- [EXERCISE OBJECTIVE]:
Look for the line with "Choose Clean from the context menu"; please transcribe it and every later line in the entries exactly, up to the end, leaving pictures out.

####################

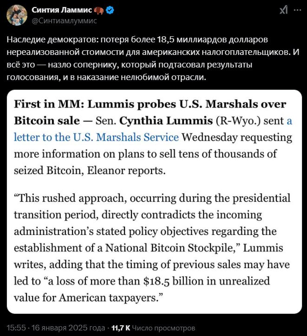
Task: Click the Число просмотров label
Action: pos(163,328)
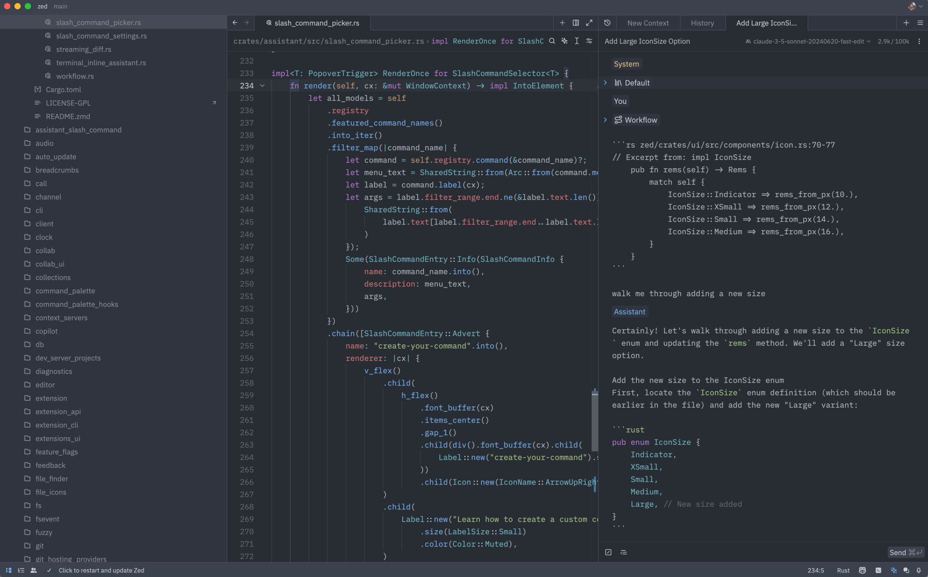928x577 pixels.
Task: Expand the Default system prompt section
Action: (605, 83)
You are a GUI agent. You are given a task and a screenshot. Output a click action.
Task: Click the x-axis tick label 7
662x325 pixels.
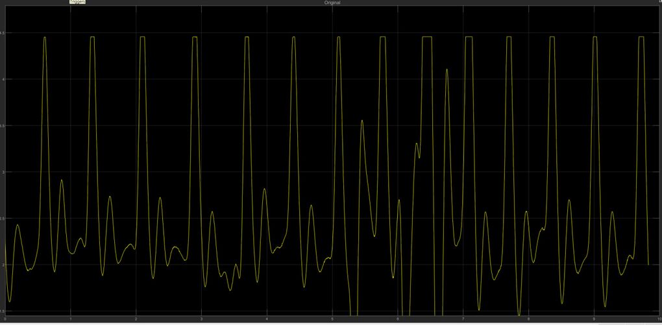click(463, 319)
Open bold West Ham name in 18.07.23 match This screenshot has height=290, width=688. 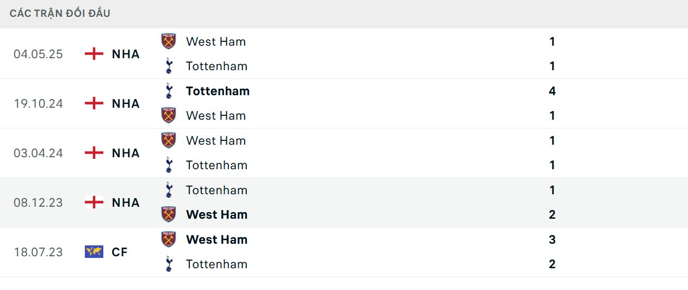(x=216, y=239)
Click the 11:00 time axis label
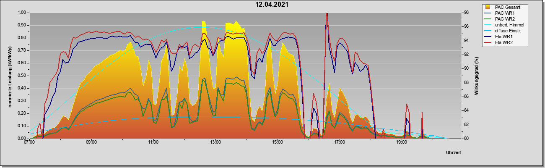 click(x=153, y=142)

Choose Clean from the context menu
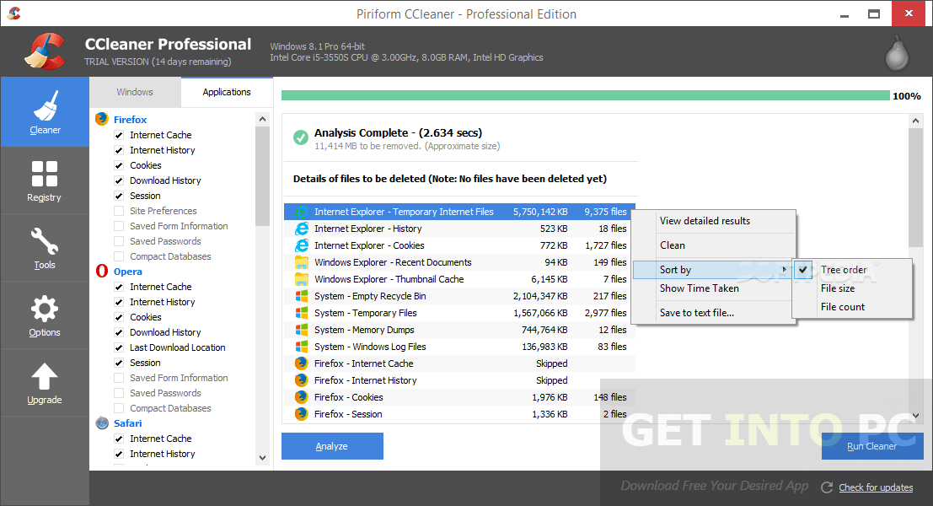[672, 245]
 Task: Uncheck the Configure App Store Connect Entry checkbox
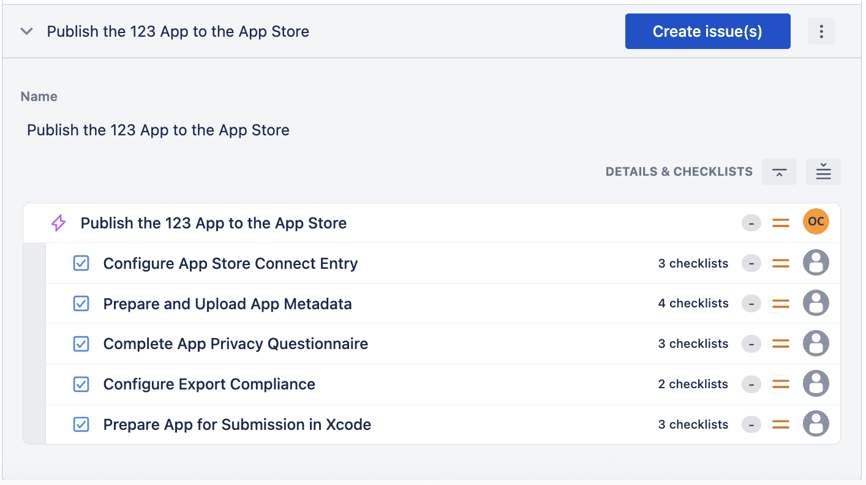[x=81, y=263]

####################

- [RESPONSE AREA]:
Choose Clean from the context menu
[672, 245]
 Task: Uncheck the Configure App Store Connect Entry checkbox
[x=81, y=263]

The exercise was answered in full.